Pour autant, je considère aujourd’hui que ce handicap m’a permis de me forger, et m’a forcé à m’adapter à certaines situations, à ne pas baisser les bras pour atteindre mes objectifs. Cela m’a donné une force supplémentaire, une envie de montrer l’étendue de mes capacités pour me prouver que mon handicap ne devait pas avoir d’impact négatifs sur ma carrière professionnelle (je fais ici référence à un effet « d’autocensure » que j’aurais pu avoir dans mes choix de formation par exemple). J’estime aujourd’hui avoir accompli cet objectif, en ce que je suis totalement satisfait de l’orientation que prend ma carrière professionnelle ».
Comment ont été vos premiers contacts avec l’université, l’école d’Avocats...?
Lorsque j’ai découvert le Droit, j’ai très vite su que j’exercerai ma carrière professionnelle dans ce domaine qui m’a passionné dès les premiers mois de cours.
La plupart des enseignements n’ont pas été difficiles à suivre. En effet, les professeurs disposent en principe de micros en amphithéâtre, et lors des travaux dirigés, nous sommes en petit groupe. Il a pu cependant arriver que certains enseignants soient difficilement compréhensibles, en raison de leur débit vocal, ou simplement car le micro ne fonctionnait pas (la technologie et l’Université ne vont en effet pas toujours de pair !)
À ce propos, j’avais fait remarquer à un de mes enseignants de travaux dirigés en première année que j’éprouvais des difficultés à le suivre, car son débit vocal était trop faible. Ce dernier m’avait renvoyé vers le service handicap de l’Université. En effet, ce service permet notamment de bénéficier de la prise de note d’un étudiant volontaire et rémunéré spécialement pour prendre le cours afin d’aider un étudiant en situation de handicap qui n’aurait pas la capacité de le faire lui-même. A l’époque, je n’ai pas souhaité bénéficier de ce service, préférant demander le cours à un de mes camarades. J’ai pourtant réalisé avec le recul que cela aurait été parfaitement légitime, cela correspondait en effet exactement à ma situation. Rencontrant des difficultés à me concentrer pour écouter tout en prenant des notes lorsque le débit de voix est trop faible, bénéficier de cette aide m’aurait permis de me concentrer sur l’écoute du cours.

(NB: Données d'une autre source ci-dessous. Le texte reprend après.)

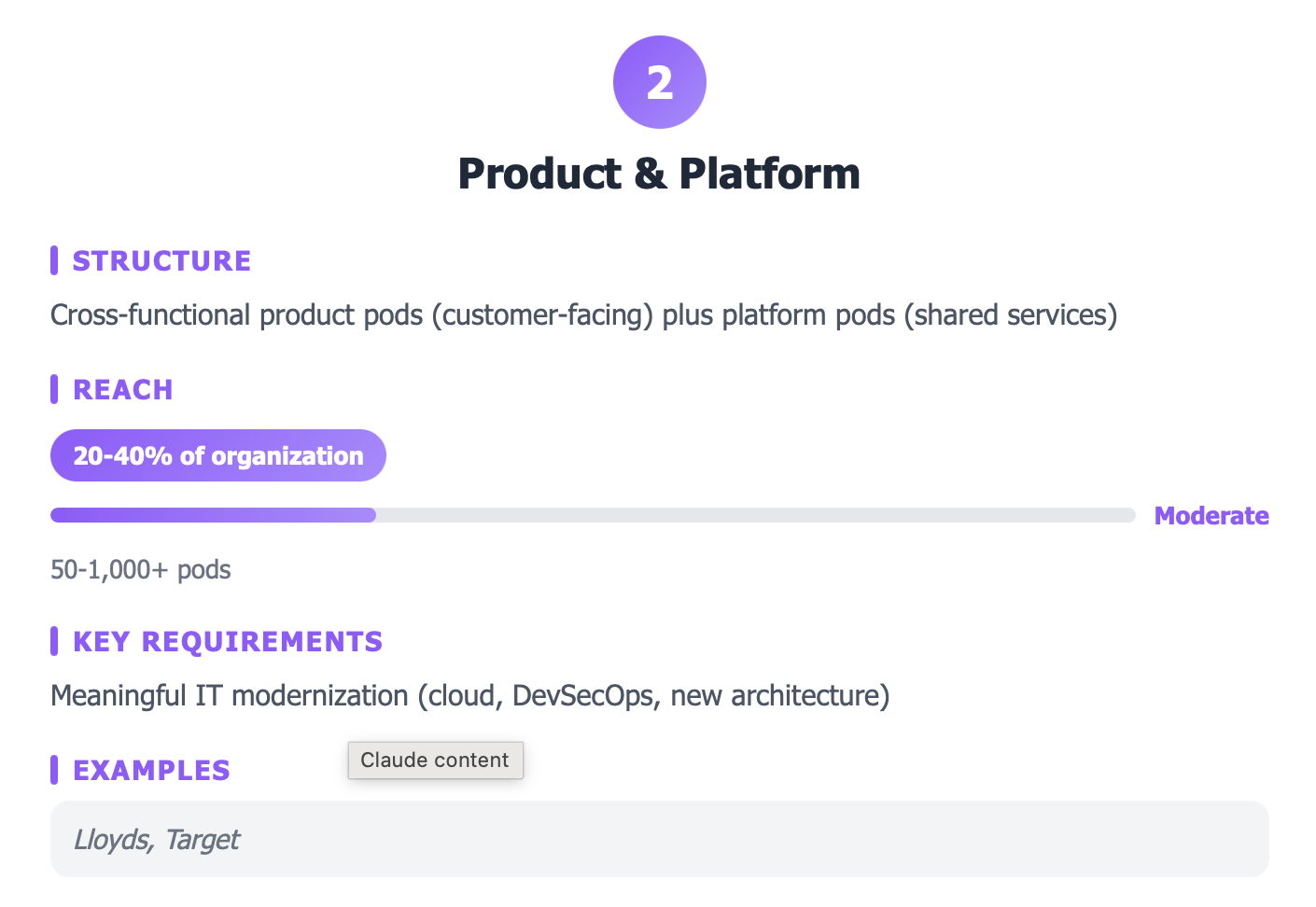This screenshot has height=907, width=1316.
Task: Select the REACH section label
Action: (122, 390)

Avez-vous eu des difficultés, des appréhensions dans vos recherches de stages, de collaborations ?
Jusqu’à présent, je n’ai pas éprouvé de difficulté particulière liée au handicap pour la recherche d’un stage ou d’une alternance dans le cadre de mes études. Si mon intention n’a jamais été de cacher ce handicap, je ne l’ai pas non plus mis en avant. J’ai pu constater que la plupart des recruteurs l’ont pourtant remarqué, mais ne l’ont pas évoqué sans que je prenne l’initiative, sans doute par crainte d’instaurer un malaise. Me concernant, je ne l’évoquais pas forcément non plus, y compris durant les entretiens, car j’estimais que cela ne devait pas affecter la décision du recruteur.
Pour autant, il arrive toujours un moment où je devais parler ouvertement de ce handicap à mon employeur. Par exemple, lorsqu’il y a des réunions de groupe, il m’est difficile de suivre, en particulier lorsque plusieurs personnes parlent quasiment simultanément. J’ai aussi pu être gêné par l’utilisation d’un téléphone fixe pour les communications professionnelles, car ces téléphones ne sont pas du tout adaptés à mon handicap.
Lorsque j’ai évoqué ces difficultés, l’employeur a immédiatement réagi pour mettre en place les solutions nécessaires. Cependant, j’ai réalisé qu’il est indispensable d’évoquer le handicap et ses impacts le plus tôt possible lors du processus de recrutement, pour qu’il n’y ait aucune mauvaise surprise lors de la prise de poste, tant pour l’employeur que pour l’employé.
Que représente pour vous Droit comme un H ! , et pourquoi avoir rejoint cette belle aventure ?
Droit comme un H ! est la première association française à promouvoir les talents en situation de handicap dans le domaine juridique : cette initiative me touche particulièrement en raison de mon parcours, que j’ai évoqué dans la première partie de cette interview.
J’ai donc rejoint cette aventure afin de contribuer à la révélation des talents en situation de handicap. Je considère en effet que le handicap ne doit pas être un frein dans la recherche d’un emploi, mais une force.
Cela signifie en premier lieu que les personnes en situation de handicap ne doivent pas s’autocensurer, et postuler à toutes les offres qui les intéressent. Au-delà de cette censure concernant les postes à pourvoir, cela signifie qu’il faut encourager les personnes concernées à dévoiler leur handicap lors du processus de recrutement (notamment lorsque ce handicap est invisible).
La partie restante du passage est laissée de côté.